• **Records shown**:
►
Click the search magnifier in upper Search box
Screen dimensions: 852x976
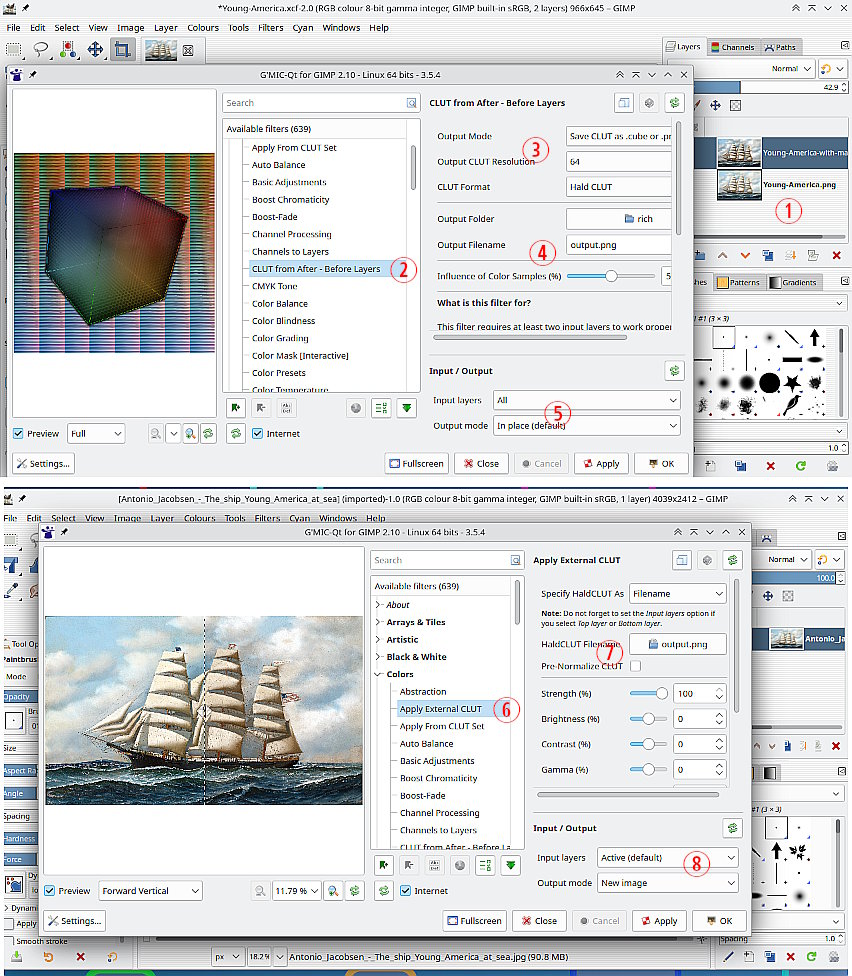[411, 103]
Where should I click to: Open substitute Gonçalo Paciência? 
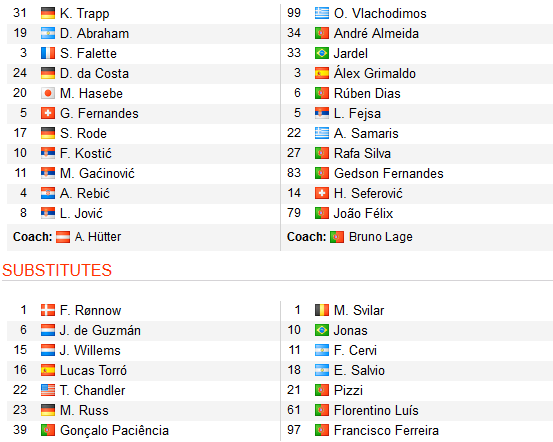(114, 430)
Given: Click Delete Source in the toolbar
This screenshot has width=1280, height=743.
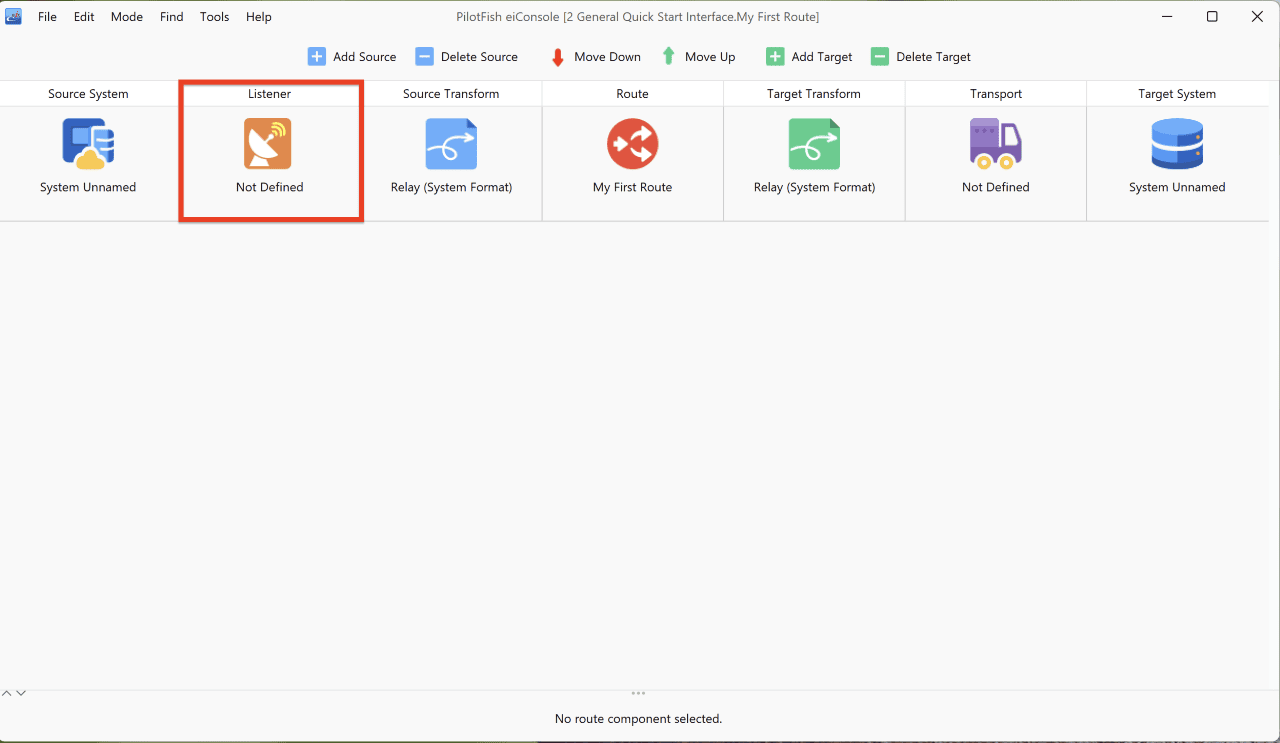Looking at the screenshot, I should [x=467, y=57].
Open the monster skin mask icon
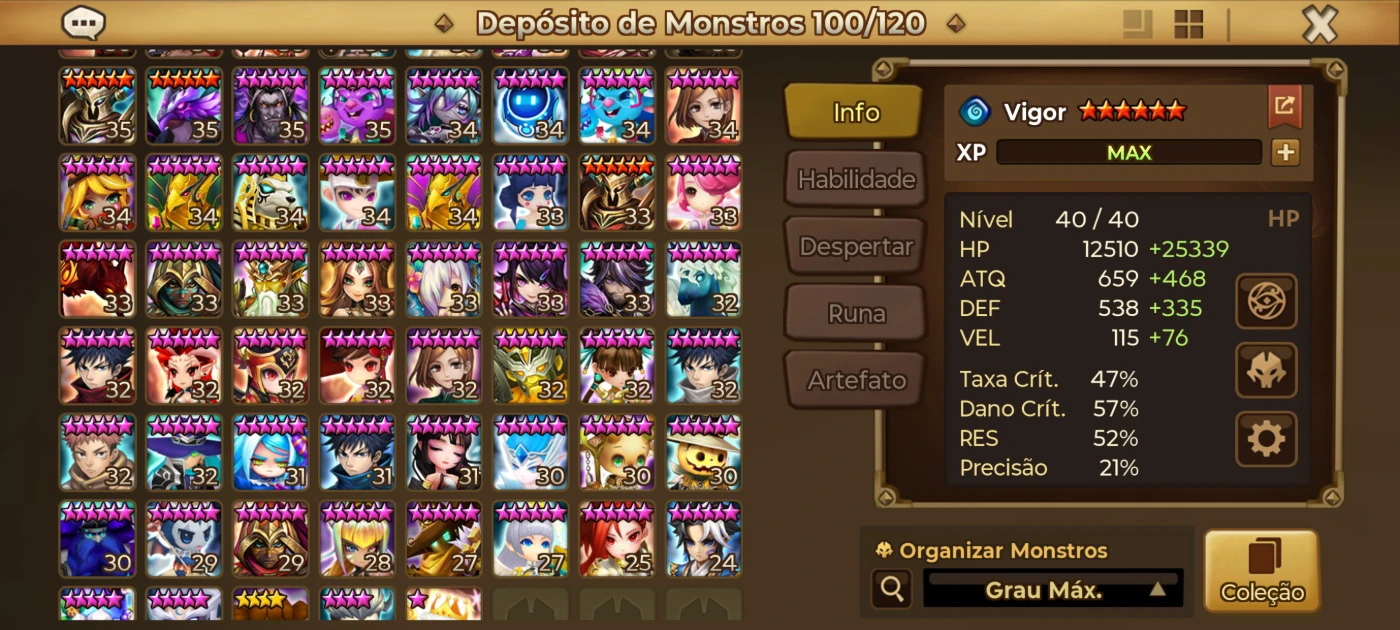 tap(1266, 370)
◄
• **Directions**:
An exact, picture-free copy of the entries is required.

• **Written answer**:
Click the search magnifier in upper Search box
Screen dimensions: 852x976
[411, 103]
Where should I click to: Open substitute Gonçalo Paciência? 
(114, 430)
Given: Click Delete Source in the toolbar
This screenshot has width=1280, height=743.
Looking at the screenshot, I should [x=467, y=57].
Open the monster skin mask icon
 tap(1266, 370)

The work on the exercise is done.